The editorial cartoonist Phil Hands, who draws for the Wisconsin State Journal, took it upon himself recently to visit a local Madison, Wisconsin, elementary school to teach about the importance of freedom of speech, especially in light of the violent events that have shaken the cartooning world.
Sitting down with students at Van Hise Elementary School, Hands’ goal was to not only share facts about recent events like the attack on Charlie Hebdo, but to show students how cartoonists were getting standing up for their right to freely express themselves. Focusing on the how cartoonists around the world to showed solidarity for those impacted by the attack, Hands explained how cartoonists use their right to freedom of speech stand up and say something about the world we live in through art. Although some cartoonists have differing perspectives, their art represents a space where they can get their message across in a non-violent manner. For Hands, his goal was simple:
I hope [the students] understand the power of media and the power of cartoons. How expressing yourself visually can be important and is an option as well. I know some people have trouble expressing themselves in words sometimes, and sometimes pictures are the nice way to show people how to share their thoughts, especially, you know, deep passionate thoughts.

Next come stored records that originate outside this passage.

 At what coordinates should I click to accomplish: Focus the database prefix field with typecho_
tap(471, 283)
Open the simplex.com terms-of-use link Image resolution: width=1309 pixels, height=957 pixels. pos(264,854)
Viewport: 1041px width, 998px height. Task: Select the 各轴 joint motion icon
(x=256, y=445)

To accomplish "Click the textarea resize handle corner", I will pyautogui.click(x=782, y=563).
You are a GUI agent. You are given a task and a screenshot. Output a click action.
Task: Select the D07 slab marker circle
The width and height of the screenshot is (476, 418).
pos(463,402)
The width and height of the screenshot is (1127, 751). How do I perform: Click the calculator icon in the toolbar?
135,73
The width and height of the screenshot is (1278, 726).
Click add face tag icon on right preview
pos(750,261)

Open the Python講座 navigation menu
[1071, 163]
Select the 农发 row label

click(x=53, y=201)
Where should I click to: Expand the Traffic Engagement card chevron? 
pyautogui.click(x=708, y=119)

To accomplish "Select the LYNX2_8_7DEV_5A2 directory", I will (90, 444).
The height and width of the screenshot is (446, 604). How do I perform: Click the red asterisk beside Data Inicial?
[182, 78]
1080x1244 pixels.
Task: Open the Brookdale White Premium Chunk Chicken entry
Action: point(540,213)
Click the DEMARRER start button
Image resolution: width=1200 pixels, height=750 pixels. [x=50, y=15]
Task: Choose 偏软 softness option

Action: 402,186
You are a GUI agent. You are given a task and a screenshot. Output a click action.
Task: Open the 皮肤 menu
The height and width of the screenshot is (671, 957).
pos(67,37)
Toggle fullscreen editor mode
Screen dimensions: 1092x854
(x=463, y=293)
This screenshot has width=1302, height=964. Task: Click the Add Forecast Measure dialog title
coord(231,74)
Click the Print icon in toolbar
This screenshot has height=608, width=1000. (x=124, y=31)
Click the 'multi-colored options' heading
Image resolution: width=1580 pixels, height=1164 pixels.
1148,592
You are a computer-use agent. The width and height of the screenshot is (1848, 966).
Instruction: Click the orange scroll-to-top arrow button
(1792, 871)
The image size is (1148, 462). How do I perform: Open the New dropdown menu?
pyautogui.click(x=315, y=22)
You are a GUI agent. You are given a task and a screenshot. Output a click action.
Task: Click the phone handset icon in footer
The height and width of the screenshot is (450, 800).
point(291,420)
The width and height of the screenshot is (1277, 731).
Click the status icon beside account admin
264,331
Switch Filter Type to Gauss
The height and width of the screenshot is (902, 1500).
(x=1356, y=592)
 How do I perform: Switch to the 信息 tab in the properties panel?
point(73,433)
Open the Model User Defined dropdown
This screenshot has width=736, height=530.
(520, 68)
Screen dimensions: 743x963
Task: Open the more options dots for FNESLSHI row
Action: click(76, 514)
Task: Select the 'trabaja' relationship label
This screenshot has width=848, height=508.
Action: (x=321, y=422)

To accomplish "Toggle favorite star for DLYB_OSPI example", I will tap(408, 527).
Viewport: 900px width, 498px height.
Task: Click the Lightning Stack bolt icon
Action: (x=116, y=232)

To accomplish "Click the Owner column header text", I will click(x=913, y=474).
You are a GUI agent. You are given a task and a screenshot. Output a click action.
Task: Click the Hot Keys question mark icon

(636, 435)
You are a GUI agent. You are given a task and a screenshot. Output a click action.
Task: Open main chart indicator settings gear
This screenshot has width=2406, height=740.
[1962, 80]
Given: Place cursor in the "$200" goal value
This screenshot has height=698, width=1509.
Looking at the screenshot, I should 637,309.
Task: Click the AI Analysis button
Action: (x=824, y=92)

He ended his lesson by showing the students some of his own work, whose central focus is President Obama and Wisconsin Governor Scott Walker, and helping students to create some of their own.
As adults who understand the greater implications of recent events, we can often accidentally overlook the importance using these events as vehicles for educating new generations about the importance of non-violent means of speaking up and, most importantly, their right to freedom of expression.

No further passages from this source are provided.